1. Helen-Ann Macleod Hartley is a British Anglican diocesean bishop, Lord Spiritual, and academic.

1. Helen-Ann Macleod Hartley is a British Anglican diocesean bishop, Lord Spiritual, and academic.
Helen-Ann Hartley previously served as Bishop of Waikato in New Zealand from 2014 to 2017, and area Bishop of Ripon in the Diocese of Leeds from 2018 to 2023.
Helen-Ann Hartley was the first woman to have trained as a priest in the Church of England to join the episcopate, and the third woman to become a bishop of the Anglican Church in Aotearoa, New Zealand and Polynesia.
Helen-Ann Hartley has repeatedly criticised senior bishops on matters related to safeguarding and power dynamics.

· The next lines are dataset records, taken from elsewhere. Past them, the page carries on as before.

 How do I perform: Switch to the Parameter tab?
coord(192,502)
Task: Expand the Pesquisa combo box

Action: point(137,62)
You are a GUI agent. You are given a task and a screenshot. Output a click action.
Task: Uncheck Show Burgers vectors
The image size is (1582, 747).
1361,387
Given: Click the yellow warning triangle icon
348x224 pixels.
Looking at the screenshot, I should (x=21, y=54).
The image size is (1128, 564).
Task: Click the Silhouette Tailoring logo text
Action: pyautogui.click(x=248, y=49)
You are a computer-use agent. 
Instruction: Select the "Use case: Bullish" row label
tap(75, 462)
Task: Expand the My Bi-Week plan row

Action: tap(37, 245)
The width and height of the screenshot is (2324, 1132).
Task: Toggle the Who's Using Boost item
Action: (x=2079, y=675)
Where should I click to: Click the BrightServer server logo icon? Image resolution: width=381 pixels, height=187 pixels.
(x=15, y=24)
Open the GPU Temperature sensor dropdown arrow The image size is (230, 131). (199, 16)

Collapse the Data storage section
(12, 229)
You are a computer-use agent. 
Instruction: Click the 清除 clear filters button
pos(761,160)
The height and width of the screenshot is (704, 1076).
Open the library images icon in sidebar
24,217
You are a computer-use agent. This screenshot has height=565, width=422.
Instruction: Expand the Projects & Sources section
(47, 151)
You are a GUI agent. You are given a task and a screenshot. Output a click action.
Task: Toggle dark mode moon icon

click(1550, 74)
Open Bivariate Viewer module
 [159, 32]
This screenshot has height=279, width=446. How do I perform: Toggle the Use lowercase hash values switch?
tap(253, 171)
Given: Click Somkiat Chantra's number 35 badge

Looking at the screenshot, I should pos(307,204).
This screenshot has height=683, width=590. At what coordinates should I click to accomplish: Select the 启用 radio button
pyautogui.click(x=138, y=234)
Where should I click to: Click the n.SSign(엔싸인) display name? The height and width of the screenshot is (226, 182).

Helen-Ann Hartley was baptised Presbyterian in Coldingham Priory, Coldingham, Berwickshire, where her father was the minister.
Helen-Ann Hartley's father was a Presbyterian Church of Scotland minister but the family moved to Anglicanism in the 1980s.
Helen-Ann Hartley has attended a number of universities where she studied theology.
Helen-Ann Hartley graduated from the University of St Andrews with an undergraduate Master of Theology degree in 1995, and from Princeton Theological Seminary with a Master of Theology degree in 1996.
Helen-Ann Hartley was an acolyte at Durham Cathedral during her youth.
Helen-Ann Hartley attended the Oxford Ministry Course at Ripon College Cuddesdon to undergo ministerial formation.
Helen-Ann Hartley then began her ministry as a curate in a group of parishes in Wheatley, Oxfordshire.
Helen-Ann Hartley later became the theological college's Director of Biblical Studies.
Helen-Ann Hartley originally went to St John's College in 2010 to research for a book, Making Sense of the Bible, before moving to New Zealand to take up the appointment of Dean in early 2012.
In September 2013, at the age of 40, Helen-Ann Hartley was elected to become the seventh Bishop of Waikato in the Anglican Church in Aotearoa, New Zealand and Polynesia.
Helen-Ann Hartley was the first woman who had trained and served as a priest in the Church of England to become a bishop: at the time of her election, women couldn't be consecrated to the episcopate of the Church of England.
On 9 November 2017, it was announced that Helen-Ann Hartley was to become the Bishop of Ripon, an area bishop in the Church of England Diocese of Leeds.
Helen-Ann Hartley was the youngest bishop in the Church of England.
In October 2022, it was announced that Helen-Ann Hartley would take up the post of Bishop of Newcastle in early 2023, succeeding Christine Hardman, who retired in November 2021.
Helen-Ann Hartley became the youngest Diocesean bishop in the Church of England.
On 21 September 2023, Helen-Ann Hartley was admitted to the House of Lords as a Lord Spiritual.
Helen-Ann Hartley was introduced to the House on 26 October 2023, and made her maiden speech on 14 November 2023 during a debate of the King's Speech.
In November 2023, Helen-Ann Hartley became one of the co-lead bishops for the Living in Love and Faith process involving the introduction of "Prayers of Love and Faith" along with Martyn Snow, Bishop of Leicester.
Helen-Ann Hartley had asked for the article to be taken down.
In May 2023, Helen-Ann Hartley suspended honorary assistant bishop Lord Sentamu's permission to officiate in Newcastle Diocese because his statement about a review that found that he had failed to act on a disclosure of abuse when he had been Archbishop of York was "inconsistent with the tone and culture I expect around safeguarding in Newcastle".
In November 2024, Helen-Ann Hartley alleged that she had "experienced as coercive language" text from Archbishops Justin Welby and Stephen Cottrell, in a letter requesting her to reinstate Lord Sentamu's permission to officiate.
Helen-Ann Hartley criticised the letter for reflecting a lack of awareness of power dynamics within the Church.
Helen-Ann Hartley said publishing the letter was essential to expose these systemic problems.
In 2003, Helen-Ann Francis married Myles Hartley, a musician and church organist.